After winning the gold and bronze medals in the 200-meter dash at the 1968 Summer Olympics in Mexico City, African-American sprinters Tommie Smith and John Carlos decided to use the medal ceremony as a platform to advocate for social justice.
The duo stood on the podium without shoes while wearing only black socks “to symbolize poverty in the Black community,” according to an article in USA Today, as well as several other symbolic messages. Smith, who had just broken the world record in the 200 by running it in 19.83 seconds, later explained that the scarf he wore around his neck “was a symbol of Black pride and Blackness in America.” Carlos wore beads around his neck “to honor victims of lynchings” and an unzipped jacked to represent “solidarity with the working class in America.” Both of them, along with the Australian silver medalist Peter Norman, wore patches on their jackets from the Olympic Project for Human Rights, which had been founded by Dr. Harry Edwards the previous year, and was “comprised of prominent Olympic athletes created to expose the mistreatment of Black athletes in America.”

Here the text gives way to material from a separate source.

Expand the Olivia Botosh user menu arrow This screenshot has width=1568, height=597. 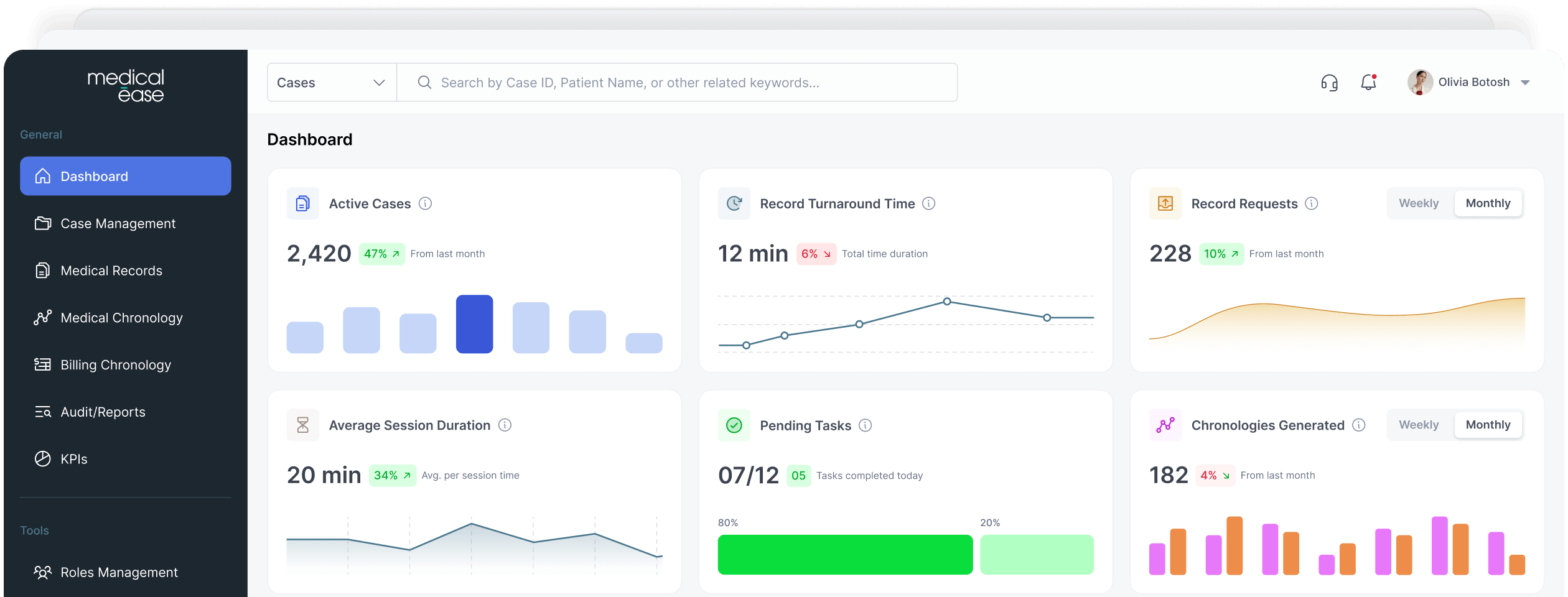coord(1525,83)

However, the most famous image of the demonstration happened when Smith and Carlos raised their fists. Smith wore a black glove on his right hand and Carlos wore one on his left hand as symbols of Black power and Black unity respectively. While their protest was not well-received when they returned home, the images of their demonstration have become iconic in the decades since, and the International Olympic Committee announced in June 2020 that they would be reviewing their policy around protesting during future Games, with Smith and Carlos’ demonstration being one of the reasons.
The United States Olympic Committee also recently admitted that they were wrong in the way they treated Smith and Carlos. More than fifty years after “banishing them from the Mexico City and leaving them to face scorn and condemnation at home,” it was announced in 2019 that they would be inducted into the U.S. Olympic and Paralympic Hall of Fame.
The demonstrations took place during a very tumultuous time in American history. When the two sprinters decided to raise their fists during the ceremony on Oct. 16, 1968, Dr. Martin Luther King Jr. had been assassinated only six months earlier in Memphis, and Robert F. Kennedy, the younger brother of former President John F. Kennedy and a close friend of Dr. King’s, had been assassinated in June while he was on the campaign trail for the 1968 presidential election in Los Angeles. The Civil Rights Act of 1968, which prohibited discrimination in housing and expanded on other civil rights legislation of the time, had just been signed into law by President Lyndon B. Johnson in the aftermath of King’s assassination, and racial tensions were still very high in many parts of the country. At the same time, the United States was involved in the Vietnam War, which was growing increasingly unpopular, and tensions between the United States and the Soviet Union were as high as ever.
During those crazy times, Tommie Smith and John Carlos were brave enough to take a stand against the injustices that the Black community in the United States faced, because they understood that it was worth fighting for, even if it cost them their track careers.